Nvidia, SoftBank Abandon $40 Billion USD Arm Acquisition

Nvidia and SoftBank have confirmed the termination of the Arm acquisition, which has faced multiple investigations since it was first announced.

Graphics giant Nvidia will no longer be spending $40 billion USD to acquire Arm, parent company SoftBank has announced, citing “significant regulatory challenges.”

“Arm has a bright future, and we’ll continue to support them as a proud licensee for decades to come,” Nvidia CEO Jensen Huang said yesterday. “Arm is at the centre of the important dynamics in computing. Though we won’t be one company, we will partner closely with Arm.”

“I expect Arm to be the most important CPU architecture of the next decade,” he added.
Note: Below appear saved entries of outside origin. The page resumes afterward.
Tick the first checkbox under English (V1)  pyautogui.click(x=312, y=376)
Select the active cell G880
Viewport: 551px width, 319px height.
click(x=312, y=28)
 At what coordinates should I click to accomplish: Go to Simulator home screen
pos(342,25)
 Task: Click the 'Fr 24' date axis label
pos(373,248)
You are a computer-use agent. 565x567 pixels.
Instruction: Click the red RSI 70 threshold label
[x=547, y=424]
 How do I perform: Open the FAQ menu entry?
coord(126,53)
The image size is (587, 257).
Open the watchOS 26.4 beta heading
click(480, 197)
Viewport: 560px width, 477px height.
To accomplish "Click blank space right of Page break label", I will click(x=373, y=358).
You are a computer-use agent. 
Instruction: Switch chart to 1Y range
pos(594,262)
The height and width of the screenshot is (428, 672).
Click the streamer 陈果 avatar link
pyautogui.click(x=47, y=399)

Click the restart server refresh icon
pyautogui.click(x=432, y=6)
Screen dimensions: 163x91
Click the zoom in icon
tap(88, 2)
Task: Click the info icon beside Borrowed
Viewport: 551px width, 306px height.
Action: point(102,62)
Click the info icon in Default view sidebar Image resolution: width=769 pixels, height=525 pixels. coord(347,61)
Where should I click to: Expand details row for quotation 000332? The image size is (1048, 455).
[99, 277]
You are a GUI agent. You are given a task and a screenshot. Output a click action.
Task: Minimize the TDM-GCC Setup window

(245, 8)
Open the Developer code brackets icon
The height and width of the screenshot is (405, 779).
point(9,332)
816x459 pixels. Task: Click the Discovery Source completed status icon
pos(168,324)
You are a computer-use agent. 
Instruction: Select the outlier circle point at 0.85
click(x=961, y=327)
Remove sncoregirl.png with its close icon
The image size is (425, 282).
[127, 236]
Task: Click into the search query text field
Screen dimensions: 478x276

SoftBank said it now plans to pursue an IPO for Arm in 2023, in developments reported earlier by the Financial Times on Monday. The IPO is estimated to be worth as much as $80 billion USD.

Masayoshi Son, CEO of SoftBank, said: “Arm is becoming a centre of innovation not only in the mobile phone revolution, but also in cloud computing, automotive, the internet of things and the metaverse, and has entered its second growth phase.”

Since NVIDIA announced its plan to acquire Arm back in September 2020, the company faced various hurdles starting with the UK government threatening to intervene on national security grounds. After the US Federal Trade Commission sued to block the acquisition back in December 2021, it seemed like the writing was already on the wall.

It is unclear what the future of Arm may be, but it doesn’t seem that its future involves NVIDIA.